● Requirement:
In how many lines of the data below does the word "computer" appear? Reply with the number and nothing more.

[Start of section]

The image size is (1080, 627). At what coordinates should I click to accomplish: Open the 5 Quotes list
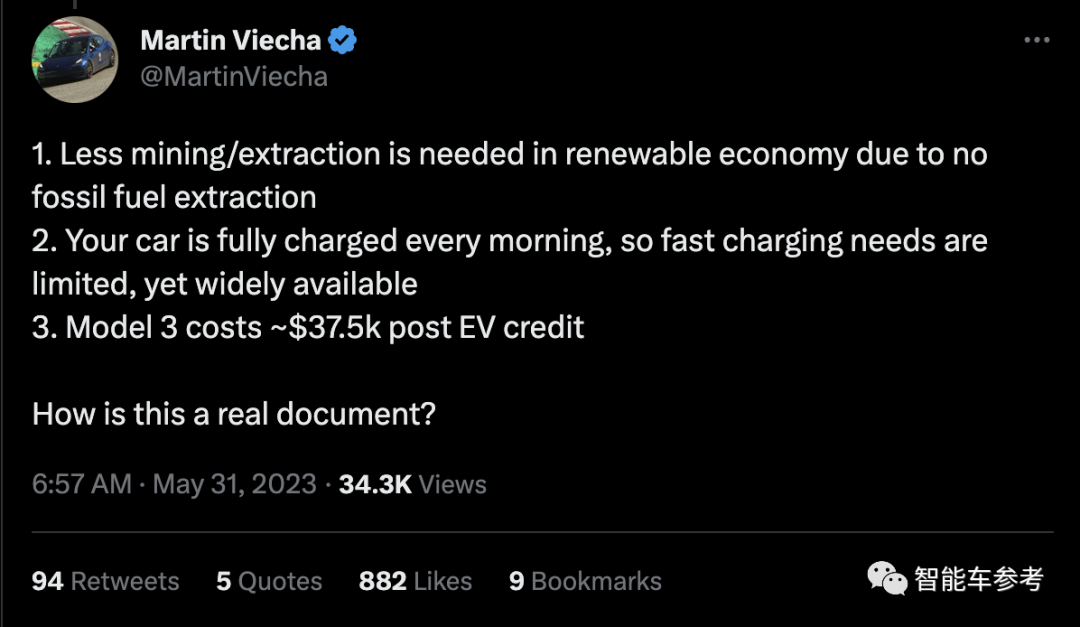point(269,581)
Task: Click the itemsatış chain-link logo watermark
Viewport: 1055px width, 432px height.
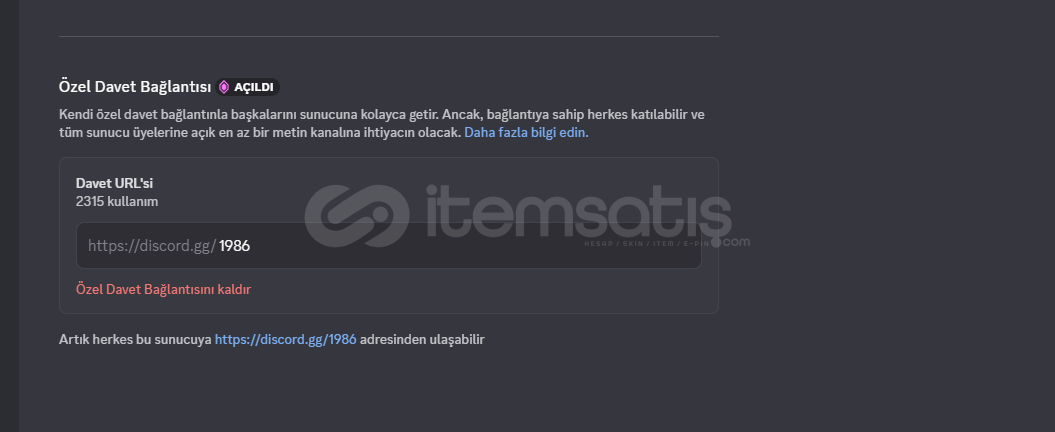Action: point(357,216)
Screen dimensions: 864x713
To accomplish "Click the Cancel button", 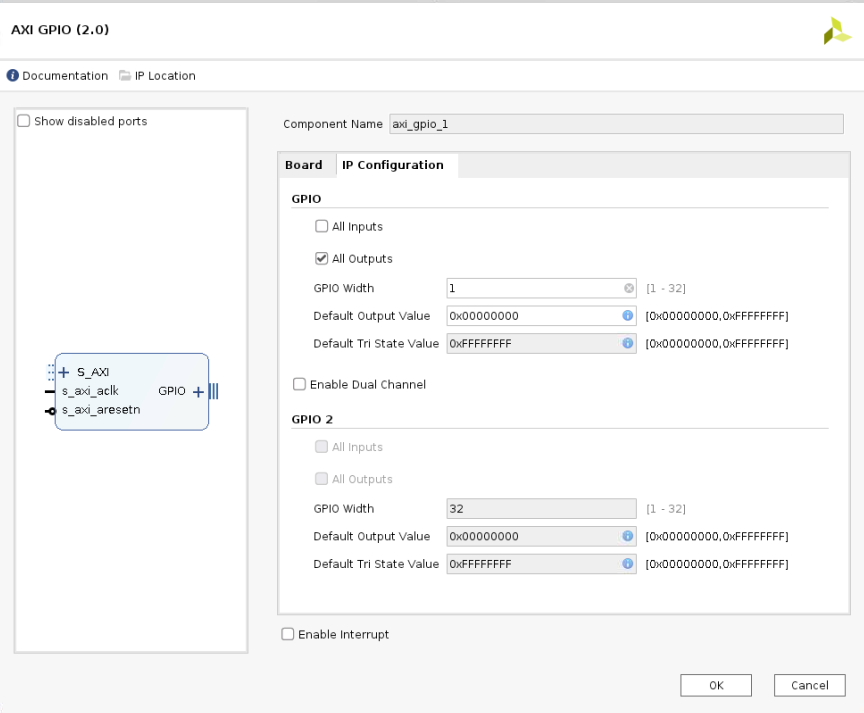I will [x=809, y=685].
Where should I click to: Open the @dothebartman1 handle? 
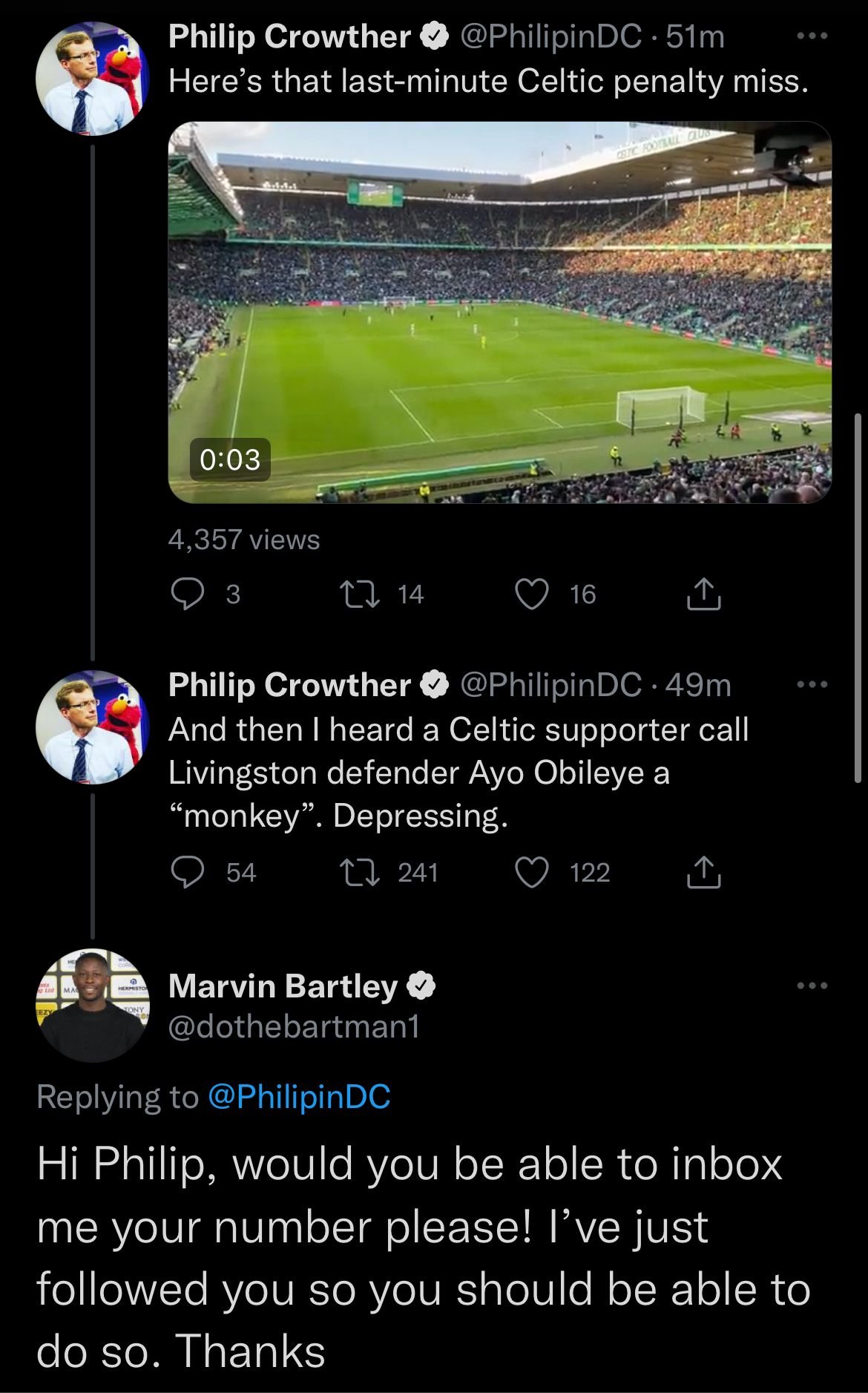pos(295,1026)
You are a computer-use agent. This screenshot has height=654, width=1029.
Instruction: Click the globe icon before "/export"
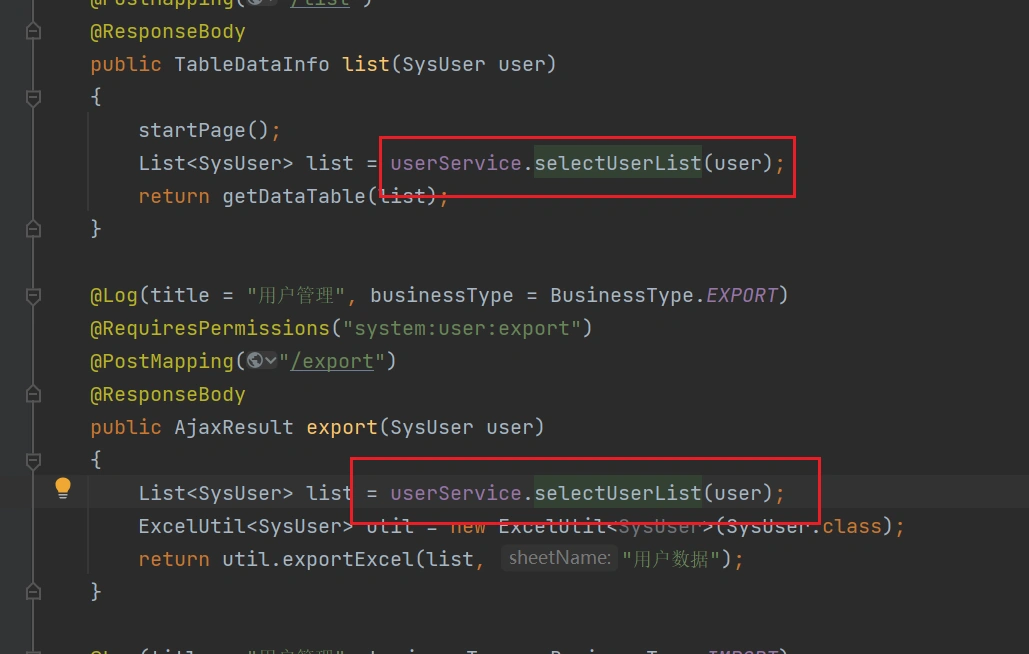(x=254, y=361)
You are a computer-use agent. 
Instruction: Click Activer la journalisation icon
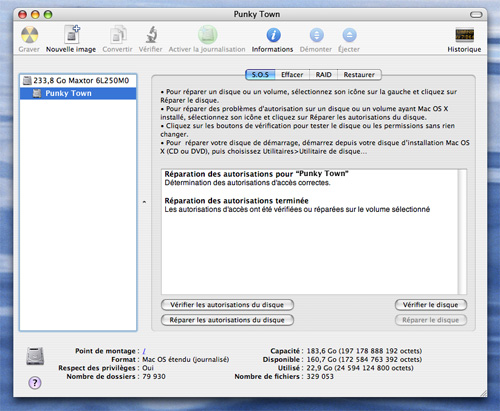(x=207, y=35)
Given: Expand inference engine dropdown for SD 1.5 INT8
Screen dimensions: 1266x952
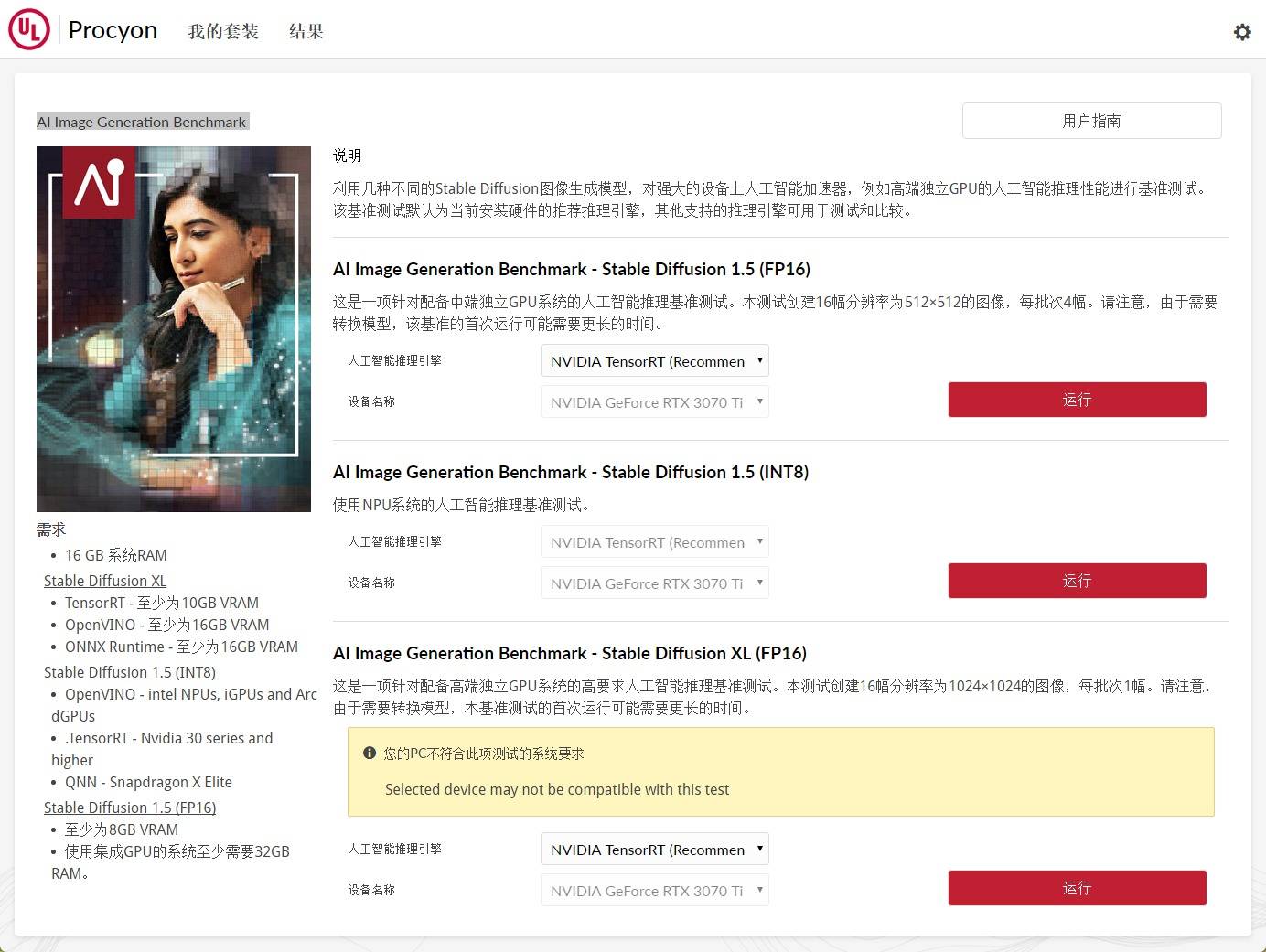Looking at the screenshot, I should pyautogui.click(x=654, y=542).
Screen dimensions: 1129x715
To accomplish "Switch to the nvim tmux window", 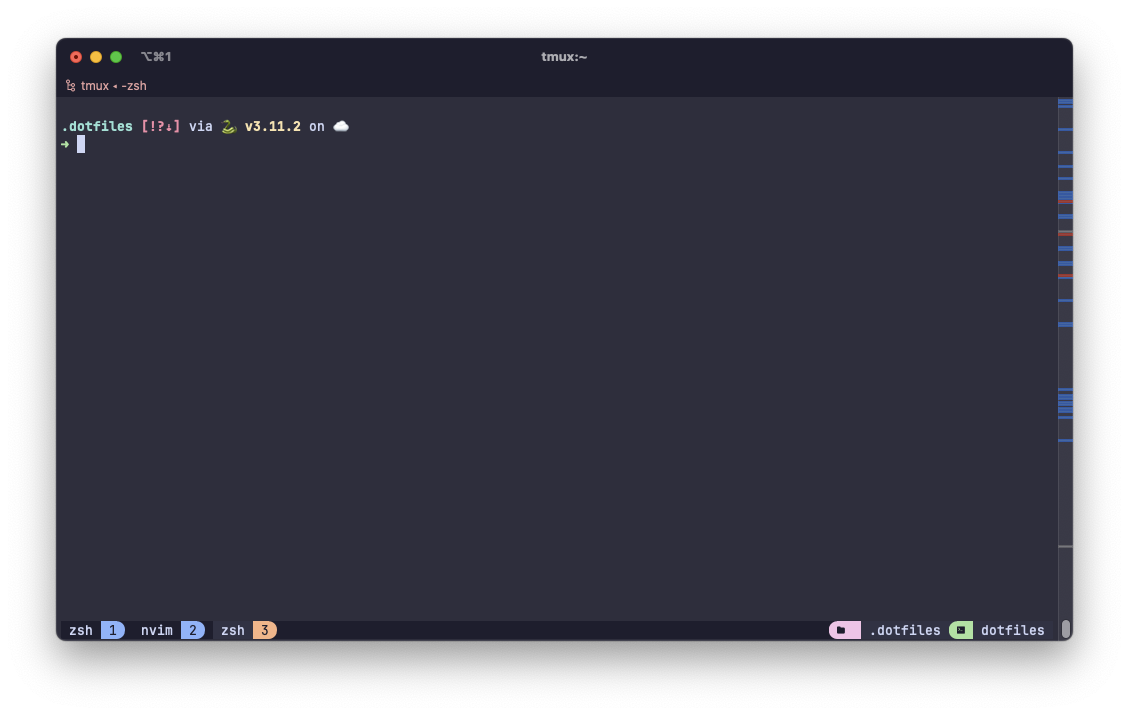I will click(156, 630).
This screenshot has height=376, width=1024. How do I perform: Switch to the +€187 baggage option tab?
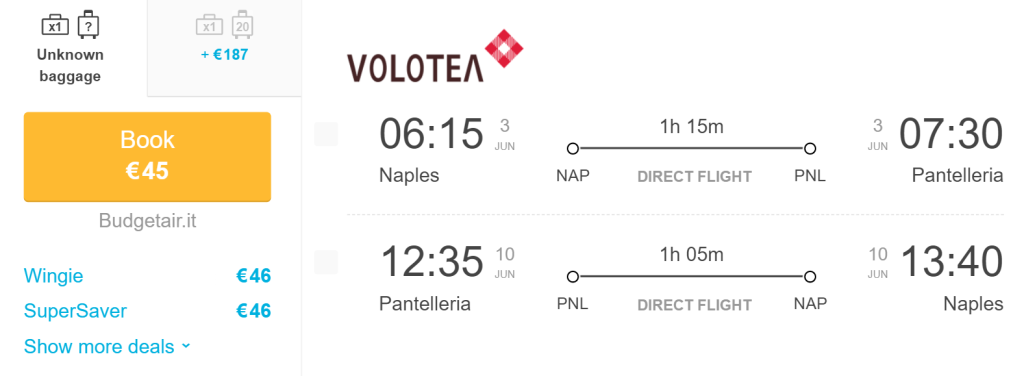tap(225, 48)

[End of section]

● Result of the task:
2